И вдруг, успокоясь, волненье легло;
      И грозно из пены седой
Разинулось черною щелью жерло;
      И воды обратно толпой
Помчались во глубь истощенного чрева;
И глубь застонала от грома и рева.

А вот человек, противостоящий этой грозной и беспощадной силе:

      …Уж юноша в бездне пропал.
И бездна таинственно зев свой закрыла:
Его не спасет никакая уж сила.
Вдруг… что-то сквозь пену седой глубины
      Мелькнуло живой белизной…
Мелькнула рука и плечо из волны…
      И борется, спорит с волной…
И видят – весь берег потрясся от клича –
Он левою правит, а в правой добыча.

Хрупкий юноша, такой уязвимый, такой беспомощный и бессильный, не пал жертвой громадной и безжалостной стихии. Он живой – она бездуховна. Он прекрасен – она уродлива: в ней двигаются «безобразные груды, / Морской глубины несказанные чуды». Он добр – она злобна; рассказывая о подводном царстве, юноша говорит:

И был я один с неизбежной судьбой,
      От взора людей далеко;
Один меж чудовищ с любящей душой,
      Во чреве земли, глубоко
Под звуком живым человечьего слова,
Меж страшных жильцов подземелья немова.

Пройдёт ещё год-другой, и читателю «Кубка» попадётся книга французского философа XVII века Блеза Паскаля «Мысли»; читая одну из записей Паскаля, он, может быть, вернётся к балладе Шиллера – Жуковского и прочтёт её иначе, теперь уже на фоне глубоких раздумий французского мыслителя:

«Человек всего лишь тростник, самый слабый во всей природе; однако он тростник мыслящий.
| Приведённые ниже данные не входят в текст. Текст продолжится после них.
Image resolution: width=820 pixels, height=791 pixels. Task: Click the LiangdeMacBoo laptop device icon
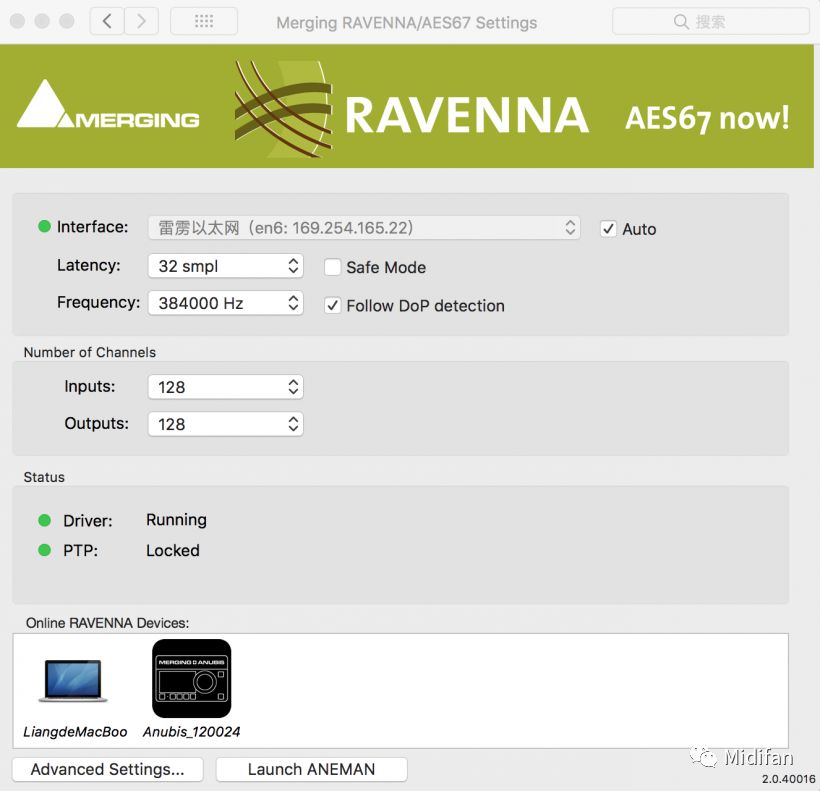click(73, 681)
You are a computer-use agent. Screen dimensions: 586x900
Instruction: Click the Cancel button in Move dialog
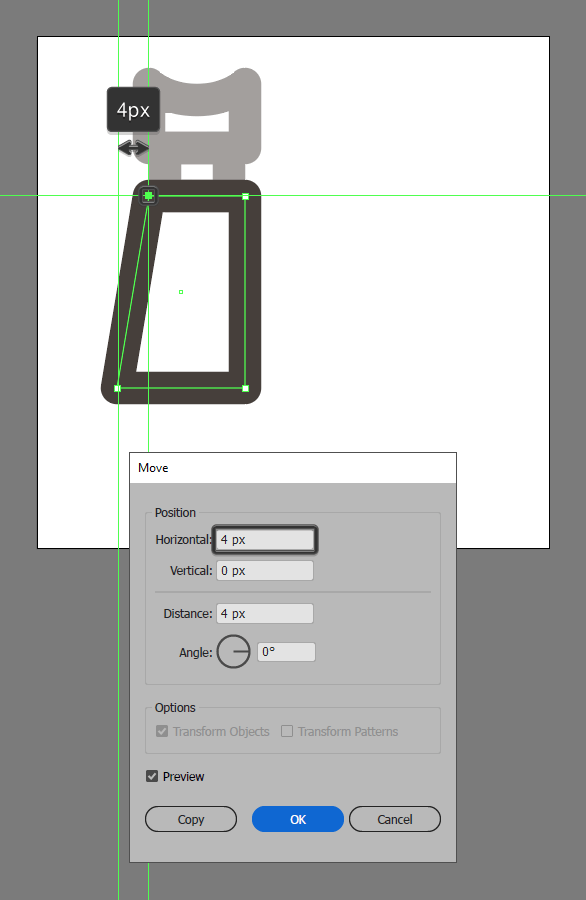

Чтобы раздавить его, нет нужды всей вселенной ополчаться на него: убить его может струя пара, капля воды. Но если бы вселенная раздавила его, человек всё равно был бы благороднее того, что его убивает, ибо он знает, что гибнет, и знает, какое преимущество имеет над ним вселенная, вселенная же не знает об этом ничего».

С точки зрения философии Паскаля о тростнике баллада «Кубок» углубляется, приобретает новые важные оттенки и смыслы.

Пройдут ещё годы, и, вернувшись к балладе, мы обнаружим в ней строфу, мимо которой до сих пор проходили, не замечая. Юноша только что выбрался «из пропасти влажной», и вот начало его рассказа:

Да здравствует царь! Кто живет на земле,
      Тот жизнью земной веселись!
Но страшно в подземной таинственной мгле…
      И смертный пред Богом смирись:
И мыслью своей не желай дерзновенно
Знать тайны, им мудро от нас сокровенной.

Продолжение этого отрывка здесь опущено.